18 марта, в субботу, коронный обозный, сын полового гетмана отправился в Кальник, полковой город Богуна, на рекогносцировку, с целью разведать, где находится Хмельницкий, и не подходит ли какое подкрепление на выручку Богуну. Он дошел только до Липовца, лежащего в 5 милях от Винницы, и отправил оттуда для разведок пана Кондрацкого по направлению к Кальнику. Но едва Кондрацкий выступил в поле, как наткнулся на казацкий передовой отряд, и заметил в стороне большое войско. В то же время другой конский отряд напал на молодого Калиновского, расположившегося в Липовцах, и привел жолнеров его в большое замешательство. Только выскочив из местечка в поле, удалось пану обозному привести в порядок свои хоругви, но все расседланные лошади были потеряны. Притом же казаки, прежде, чем напасть на Липовец, заняли дорогу в Кохановку, и потому та часть отряда, которая сопровождала возы с припасами, также потерпела значительный урон. Пан Кондрацкий едва успел спастись, потеряв много жолнеров, посланных с ним из разных хоругвей. Но молодой Калиновский, вернувшись к отцу 20 числа под вечер, все-таки привел несколько захваченных в плен казаков. Они показали, что Хмельницкий был в Белой Церкви, и уже выступил навстречу панскому войску.
Коронный полевой гетман решился отступить в какую-нибудь местность, более удобную для продовольствия войска: ибо лед на реке Боге уже тронулся, а по сю сторону реки не было возможности добыть фуража. Но прежде он хотел попытаться, не посчастливится ли ему взять приступом осажденных. Приступ начался с рассветом. Казаки сделали тотчас вылазку, но несколько человек их попало в плен; зато и они увели к себе двух пленников. «Вообще казаки сражались храбро», пишет Освецим. Было очевидно, что панам с ними не совладать, и тем более, что в панском стане знали о наступлении большего казацкого войска. Напротив казаки с каждым днем и часом ожидали помощи. Помощь пришла к ним во время самого приступа, спустя несколько часов после восхода солнца. На выручку Богуна подоспел уманский полковник, Глух, с 10.000 казаков. Для панов это было неожиданностью: не рассчитывали они так скоро столкнуться с превосходными неприятельскими силами. Казаки, с ужасающим криком, заняли новый город, отделенный от старого, занятого панами, только мостом, на расстоянии выстрела из лука.
«В нашем войске» (пишет Освецим) «произошло страшное замешательство. Жолнеры не слушали распоряжений и разорвали боевой строй. На трубах играли тревогу, что еще больше усиливало страх и смятение.
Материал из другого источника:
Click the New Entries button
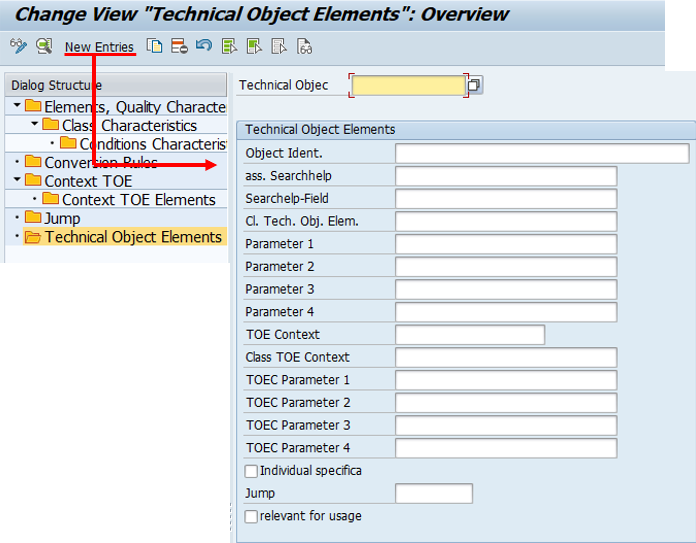696x543 pixels. [99, 47]
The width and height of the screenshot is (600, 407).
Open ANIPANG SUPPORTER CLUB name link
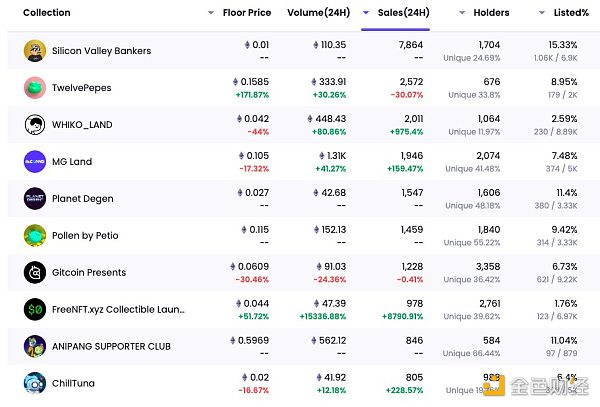tap(117, 346)
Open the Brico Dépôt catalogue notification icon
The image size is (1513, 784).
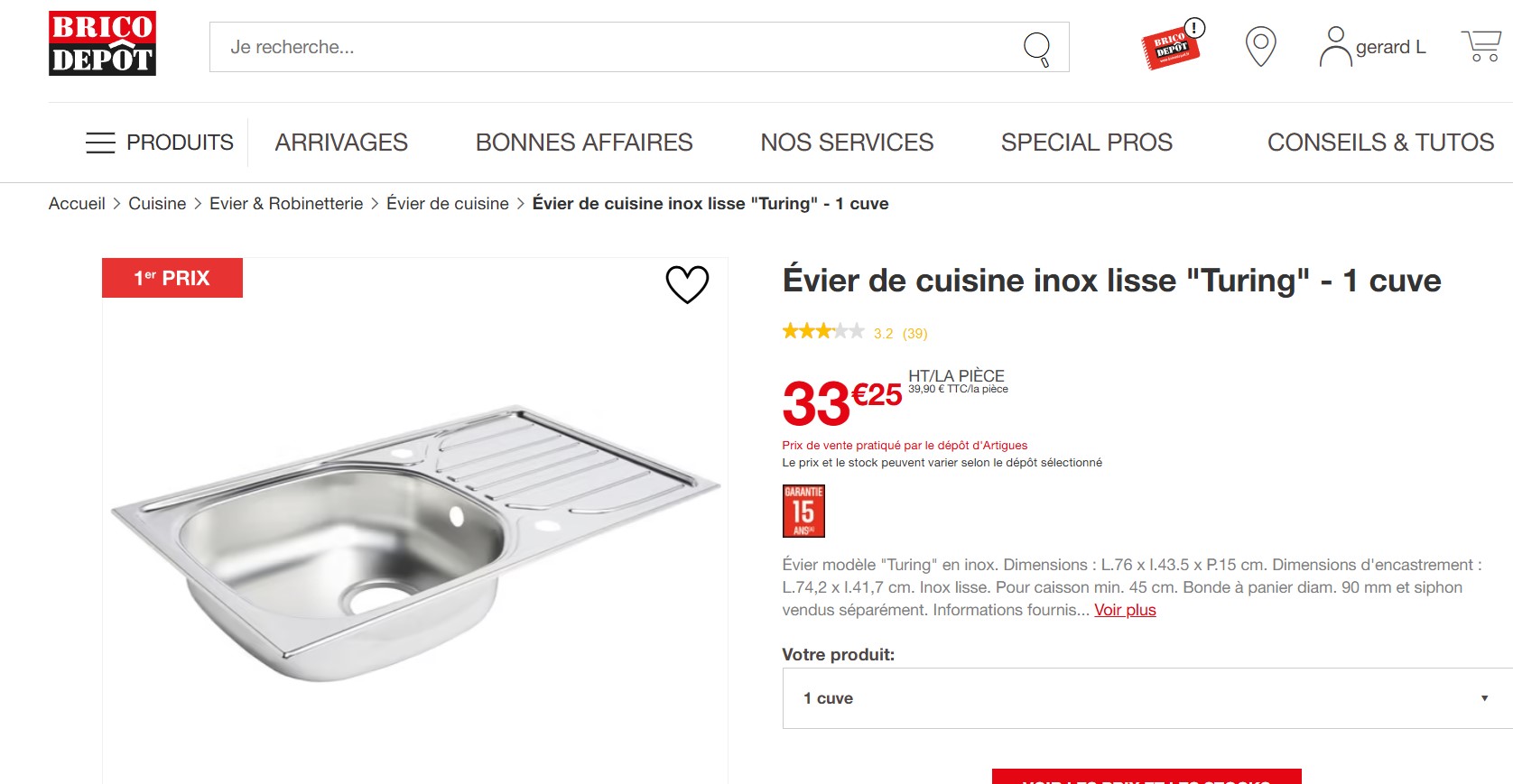coord(1173,44)
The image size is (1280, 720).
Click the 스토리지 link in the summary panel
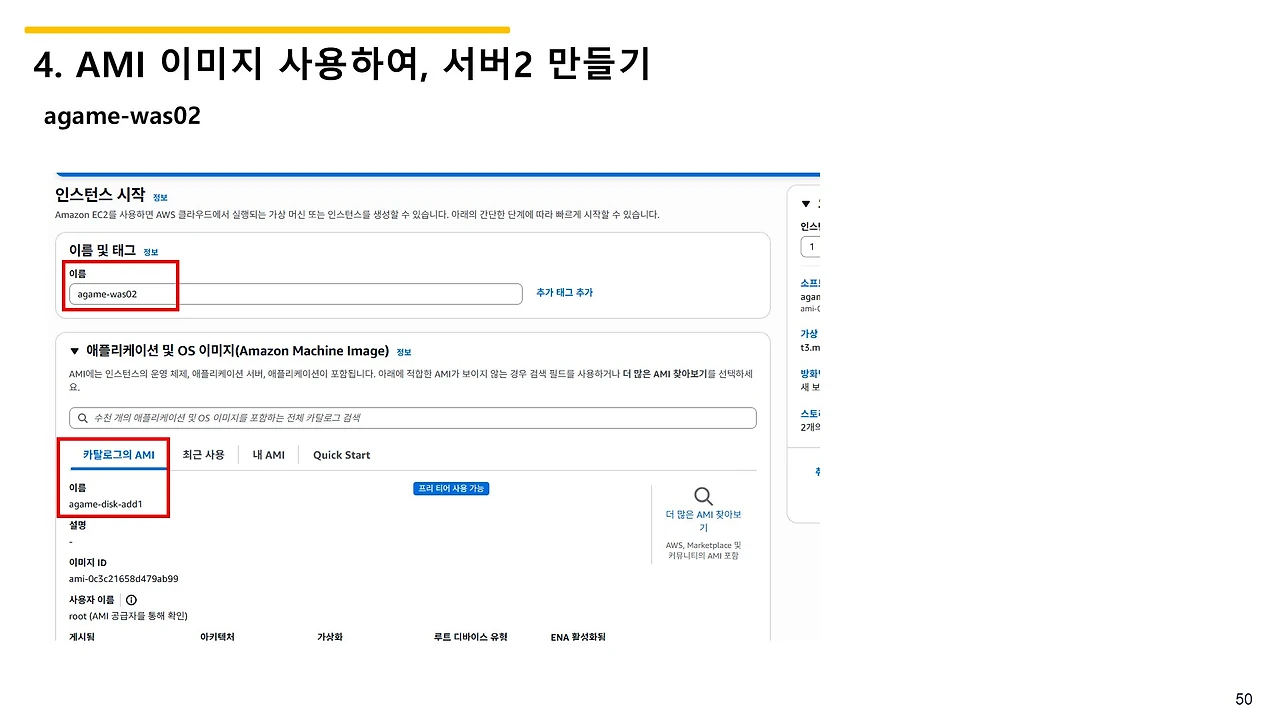tap(808, 413)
Наконец наши, бросившись на лошадей, выскочили в поле к Якушинцам, и здесь построились в боевой порядок; но часть хоругвей осталась на прежнем месте, перед фронтом монастыря, в котором заперлись казаки. Пан воевода, с несколькими казаками (легко вооруженными, по-казацки) хоругвями, бросился к мосту, за которым стоял неприятель, и завел с ним перестрелку. Вся эта тревога была совершенно напрасна, хотя бы казаки явились и в большем количестве: Бог уже тронулся, и они не могли переправиться на сю сторону. Но челядь, бывшая у обоза, не обратив на это внимания, побросала возы, лошадей и обратилась в бегство. Её примеру последовали и товарищи из разных хоругвей; другие же, видя, что возы оставлены без присмотра, бросились к ним, и свои стали грабить своих. Дело вышло похожее на Пилявецкую битву, с тою разницею, что пехота и часть хоругвей, оставшаяся в строю, сомкнулись, и в порядке отступили по направлению к Бару. На прощанье, казаки, взбежав на валы, провожали наших обычными криками, прилагая к ляхам разные оскорбительные эпитеты. Цыгане! утикачи! безмозглые! пилявчики! кричали они.
Так разбил себя Калиновский о Богуна, который — то подставлял ему железные бока свои, то выигрывал время по-казацки лукавыми переговорами. Постыдное бегство его Освецим снисходительно назвал беспорядочным отступлением, но прибавил к нему такие характеристические черты обоих панских полководцев, которые низводят их до уровня грубиянов, крутивших дули и т. п.